Postby jimh » Fri Nov 03, 2017 9:55 am

The problem for the crew on the McCAIN was the user-interface at the helm controls. The CO noticed that the helmsman was having trouble steering and also adjusting the engine throttles, so he ordered the throttle controls be transferred to the adjacent helm station, intending that this would split the controls and let one crew steer and another run the throttles. But the helmsman at the main controls inadvertently transferred control of BOTH the steering and the throttles to the second station. This is when the real problems began.

When the steering was transferred, the rudder went to the default position, amidship. Immediately prior, the helmsman had been steering with some right-rudder in order to maintain course in some lateral current. The ship began to drift left.

The helmsman at the main station, who was supposed to have control of steering, found that he no longer had any control of steering, which was true--for that station. No one realized that the real problem was the steering control had been transferred inadvertently.

The CO then ordered the ship to be slowed, and the throttle was pulled back at the second station, the one now in control. But another critical mistake was made here. The twin engines were not in the ganged throttle mode, and the crew only reduced the engine speed on the Port engine, leaving the Starboard engine running at its original speed when the ship was making 20-knots. As anyone who has run a twin engine boat knows, due to dynamic thrust steering the high speed on the starboard engine and much reduced speed on the port engine caused the boat to turn left.

Before anyone figured out what was happening, the left turn put the ship into a collision course with another ship. All this due to lack of a thorough understanding of the control system user interface.

This is not the first time that a modern ship with electronic controls of steering and engine has had a problem. Back in December 2005 a very similar problem occurred on the Coast Guard icebreaker USCGC MACKINAW.

The USCGC MACKINAW was a new ship, just delivered to the Coast Guard by the builder in Sturgeon Bay, Wisconsin. She set out on her maiden voyage under command of her new captain and crew, heading across Lake Michigan to call on her first port, Grand Haven, where a large reception was awaiting her.

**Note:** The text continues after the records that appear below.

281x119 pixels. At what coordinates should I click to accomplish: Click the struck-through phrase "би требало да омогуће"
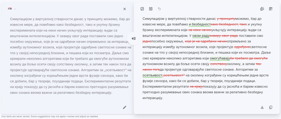coord(249,58)
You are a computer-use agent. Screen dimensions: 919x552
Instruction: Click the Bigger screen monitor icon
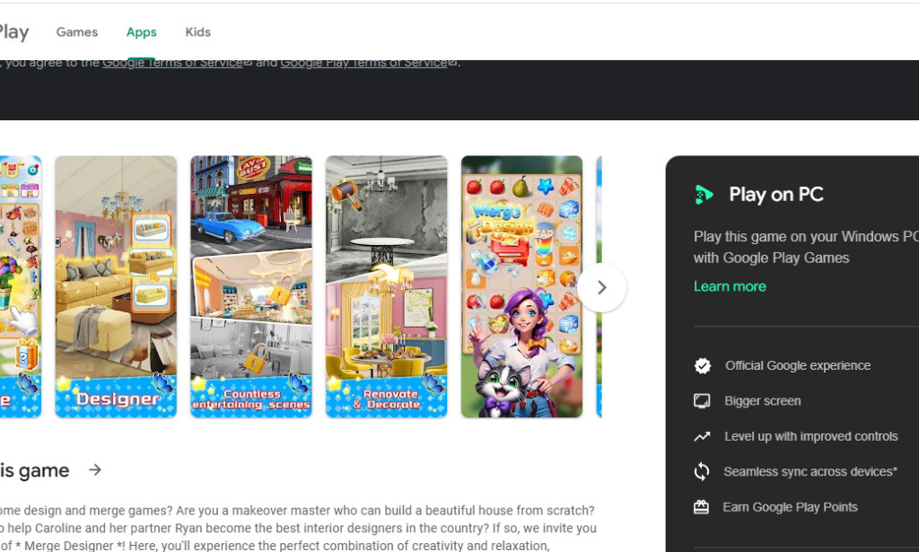point(702,400)
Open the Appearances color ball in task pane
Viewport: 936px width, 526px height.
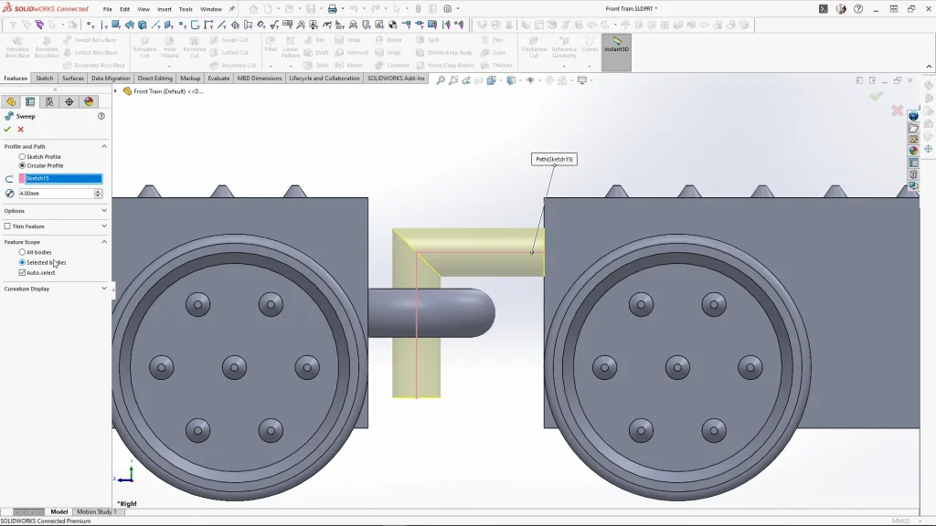tap(913, 151)
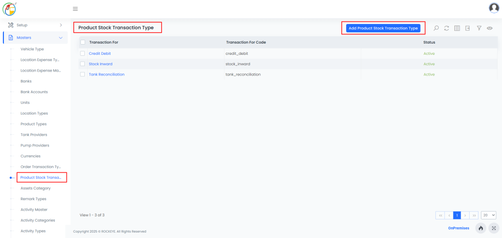Click the eye view icon in toolbar
This screenshot has height=238, width=502.
click(489, 28)
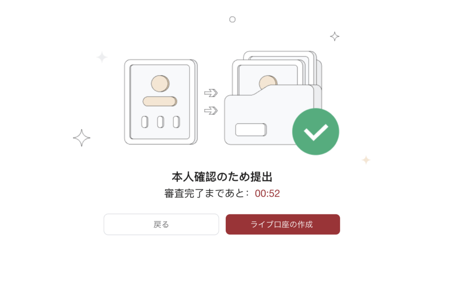Click the beige star at lower right

pyautogui.click(x=366, y=160)
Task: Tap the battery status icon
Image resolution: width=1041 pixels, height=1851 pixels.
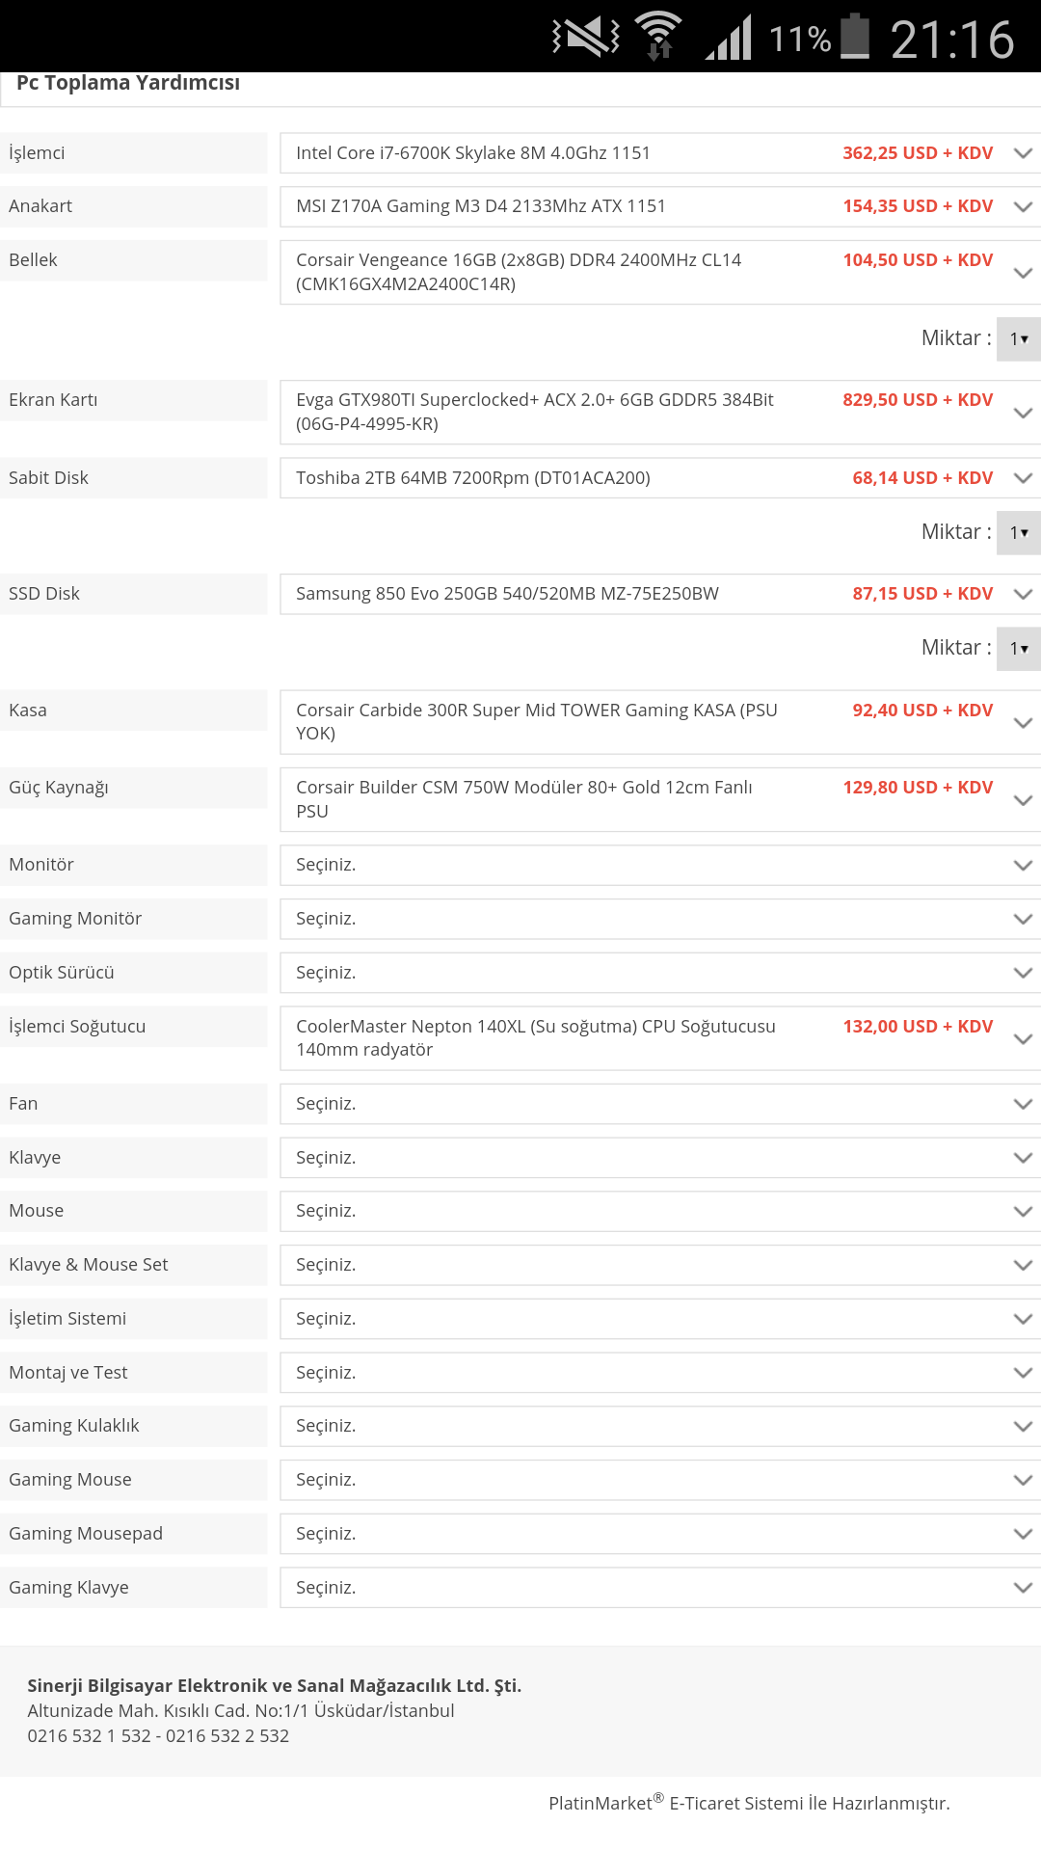Action: click(855, 38)
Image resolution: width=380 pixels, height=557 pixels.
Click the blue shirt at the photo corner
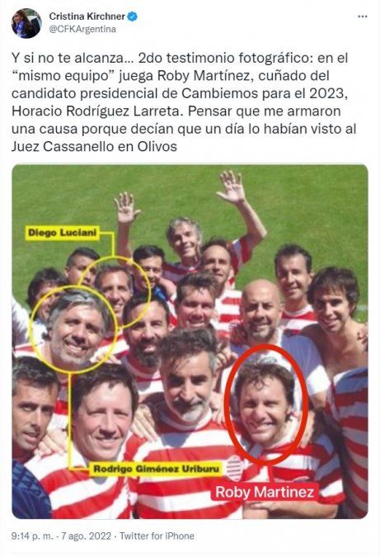pos(28,492)
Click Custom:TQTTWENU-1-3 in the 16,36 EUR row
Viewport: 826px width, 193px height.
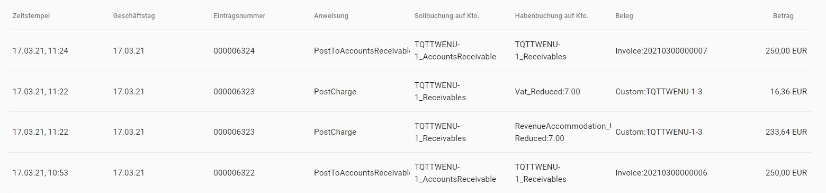(659, 92)
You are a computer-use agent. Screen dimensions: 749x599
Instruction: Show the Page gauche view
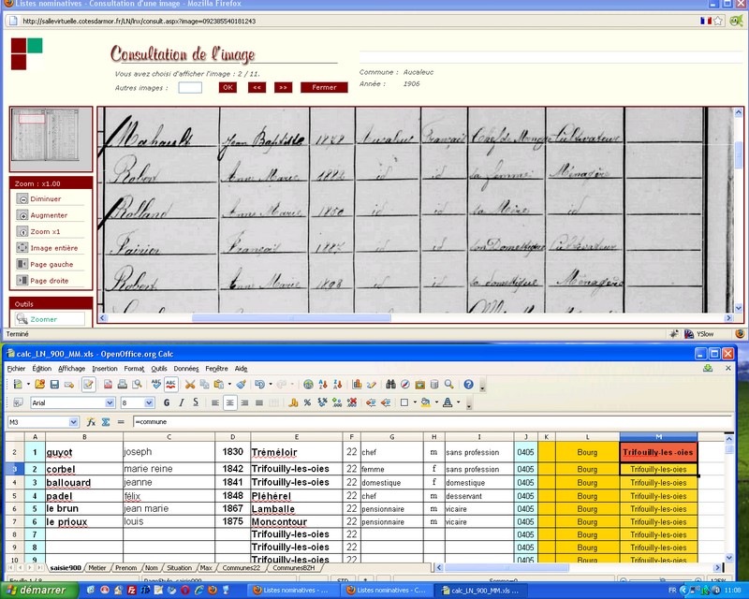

While heading up the entrance channel, the MACKINAW executed a very sudden and unexpected right turn and rammed into the seawall and boardwalk, while hundreds of dignitaries and spectators watched. There was substantial damage to the seawall and a big dent in the bow of the icebreaker. The captain was quoted in the press as saying the sudden turn was due to a crew member moving the wrong control, and that was due to being unfamiliar with the new ship. He tried to make a joke about the arrival being "a big bang," but the senior staff of the Coast Guard was not laughing. The CO was relieved of command, a replacement CO was appointed. I suspect that for the original CO, the incident was a career ender.

In the MACKINAW incident, no one was killed and the damage to the $90-million ship was not very bad--bump out a hull plate and repaint. In the McCAIN incident, ten sailors died, and the $1-billion-ship was extensively damaged. But both incidents were fundamentally caused by failures of the control system user interface, not actual physical or electrical problems in those controls.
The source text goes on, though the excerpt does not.